(Dataset rows)
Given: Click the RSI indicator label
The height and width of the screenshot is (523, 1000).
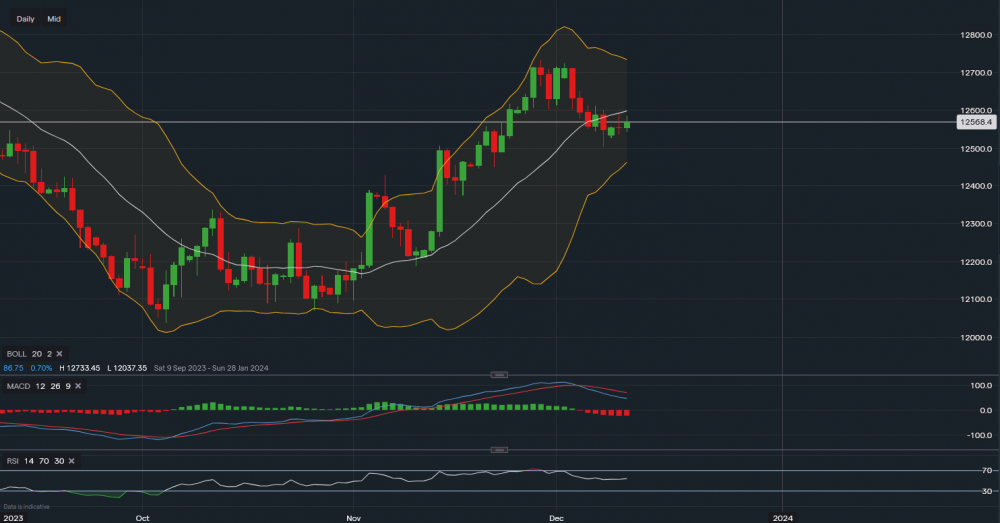Looking at the screenshot, I should click(14, 460).
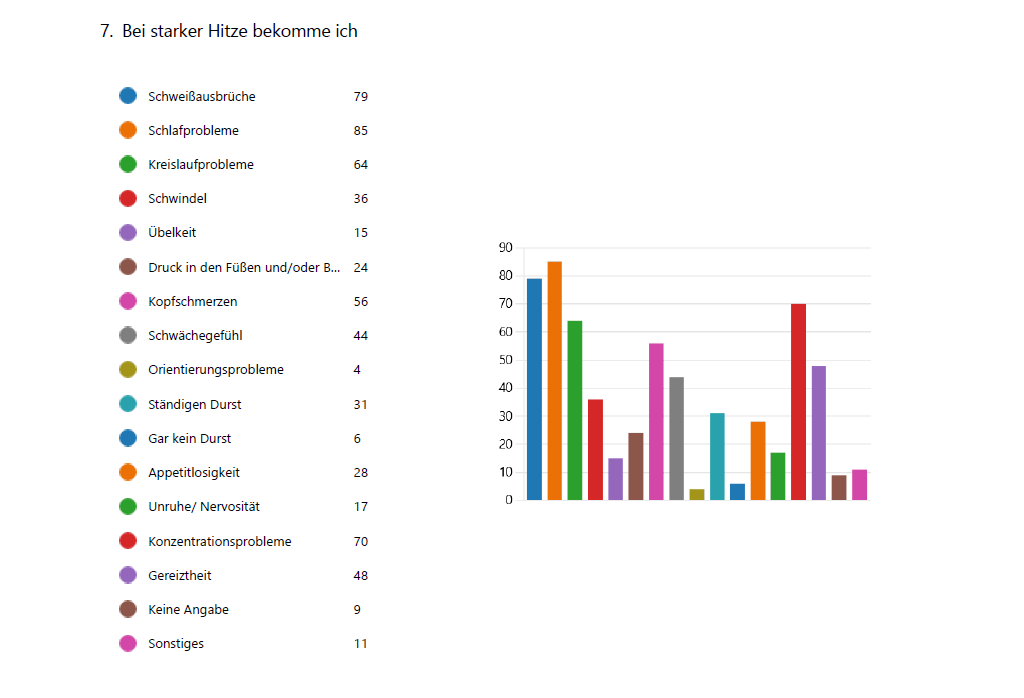Click the Gereiztheit legend label
Screen dimensions: 1024x698
click(179, 575)
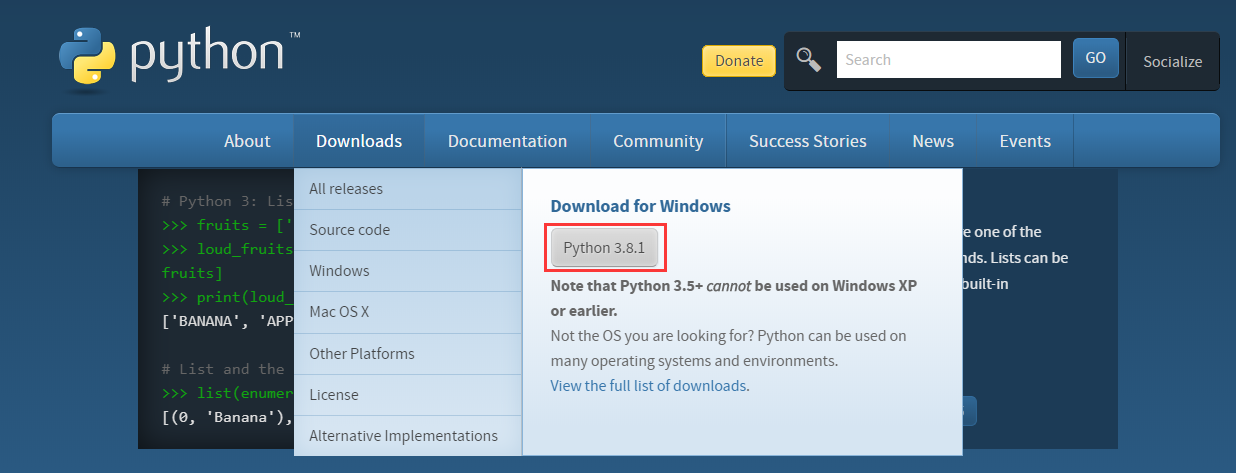This screenshot has width=1236, height=473.
Task: Select All releases from Downloads submenu
Action: (346, 189)
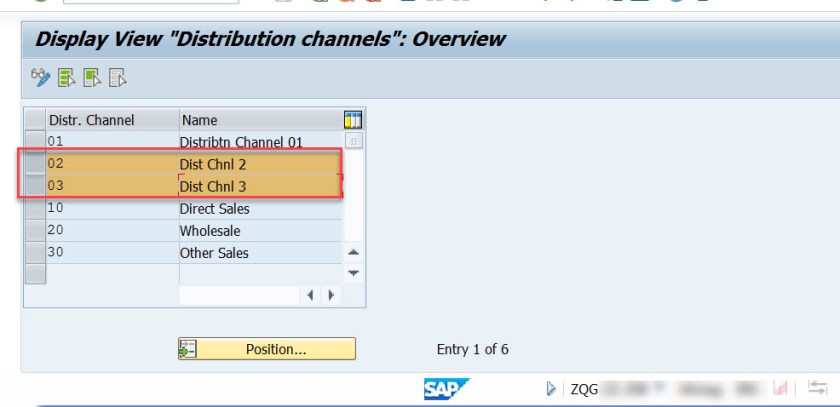The image size is (840, 407).
Task: Click the Select All toolbar icon
Action: pyautogui.click(x=67, y=77)
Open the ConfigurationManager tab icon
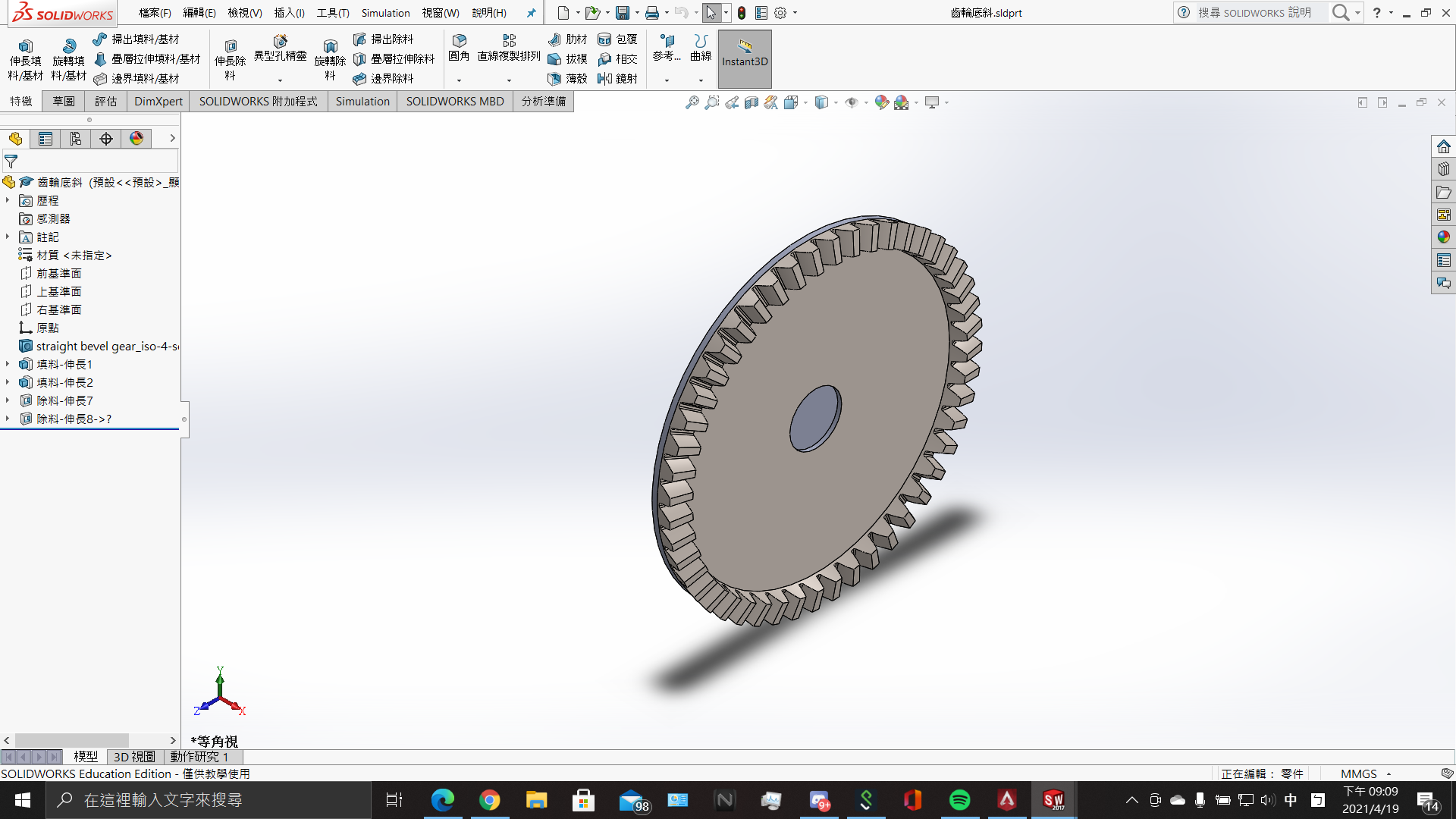The image size is (1456, 819). pos(76,139)
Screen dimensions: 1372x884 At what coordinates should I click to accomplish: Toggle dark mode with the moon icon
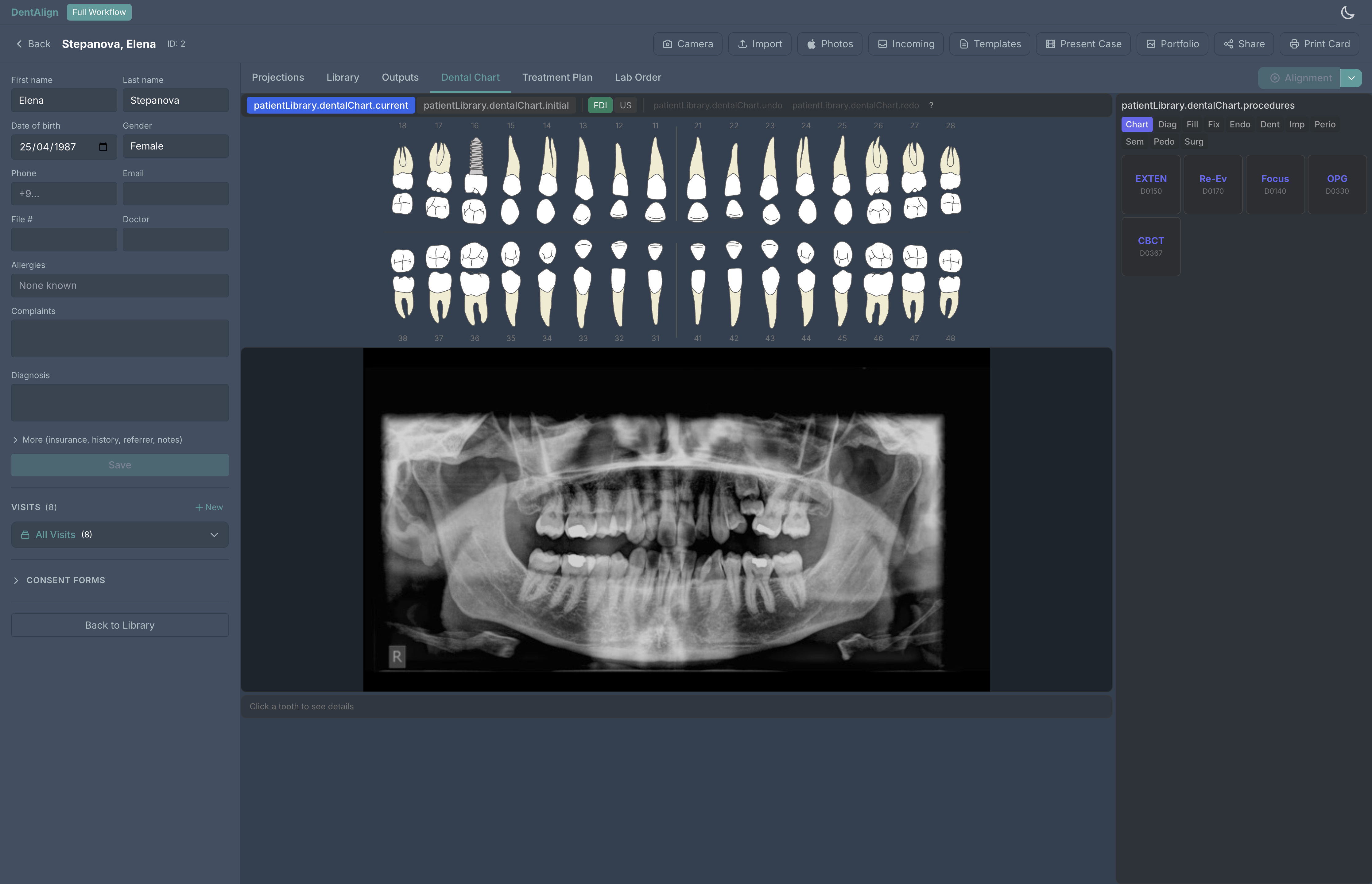1348,12
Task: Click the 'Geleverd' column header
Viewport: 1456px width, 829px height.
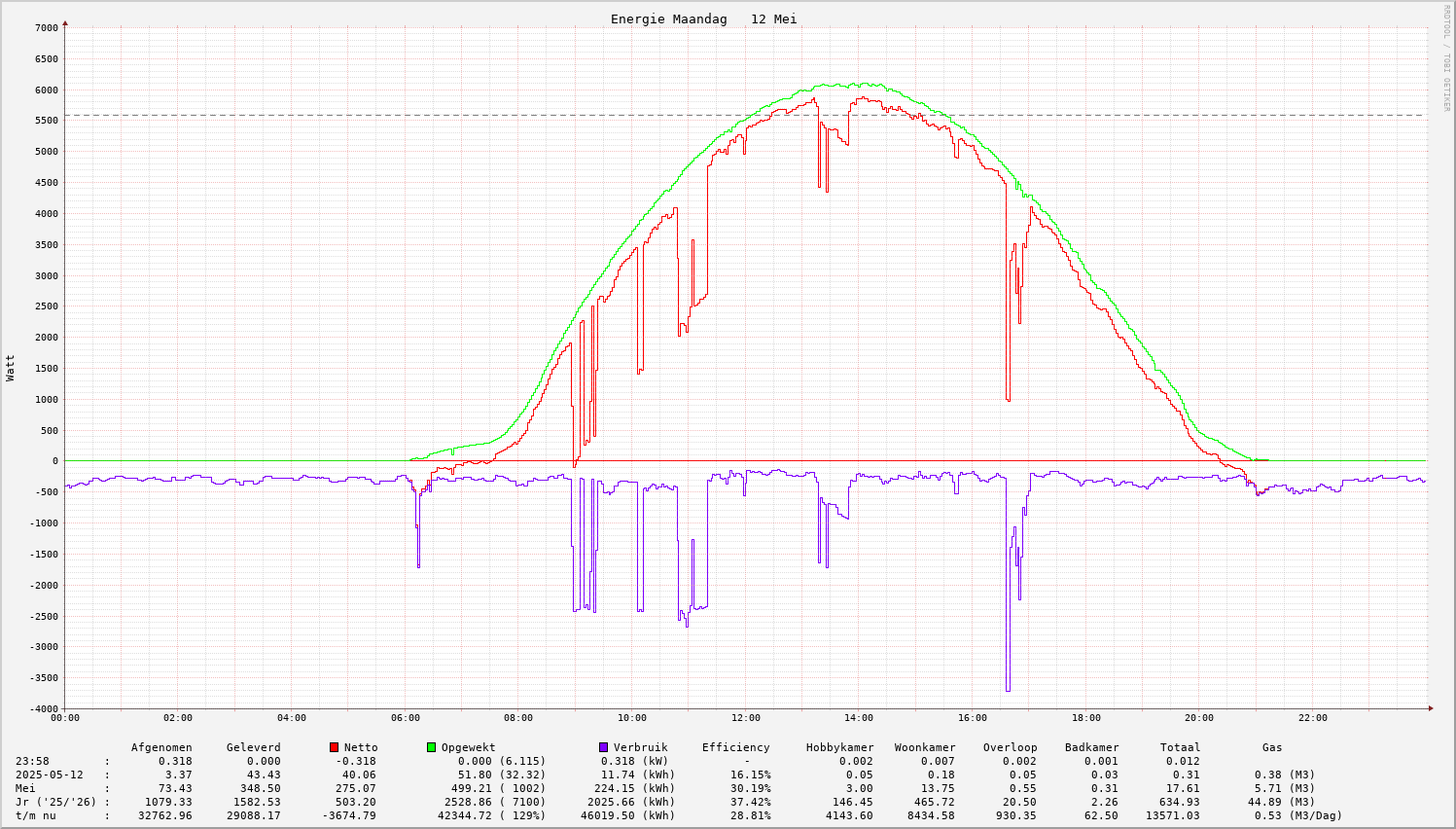Action: [x=253, y=747]
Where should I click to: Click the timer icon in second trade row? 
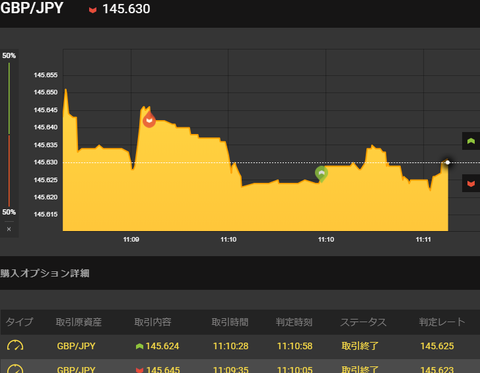click(15, 368)
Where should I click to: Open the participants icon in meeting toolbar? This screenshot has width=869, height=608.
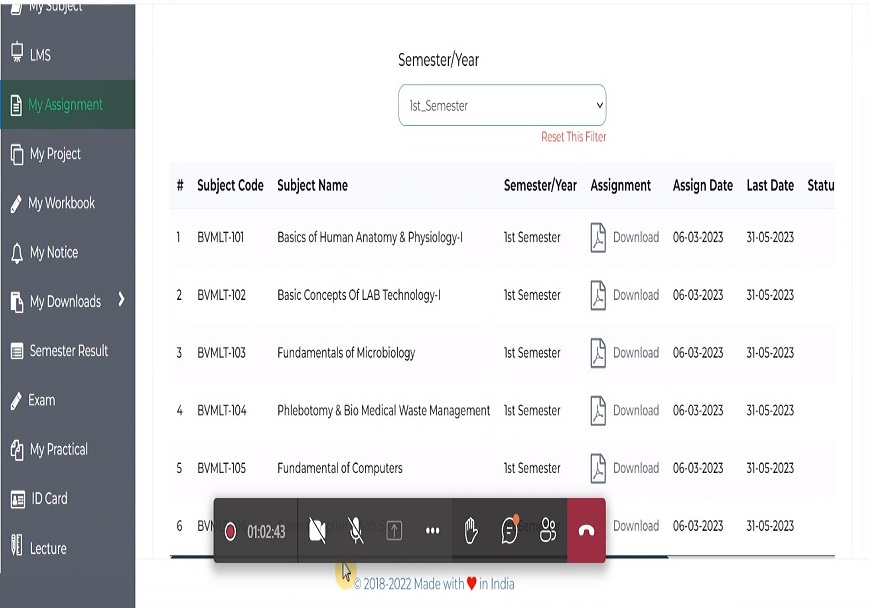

DIRECTIVE: Pull out each line of the entries above that has the word "toolbar" in it, with case counting, and copy those lines.

WRITTEN RESPONSE:
Task: Click the Select All toolbar icon
Where should I click to: Open the participants icon in meeting toolbar? This screenshot has width=869, height=608.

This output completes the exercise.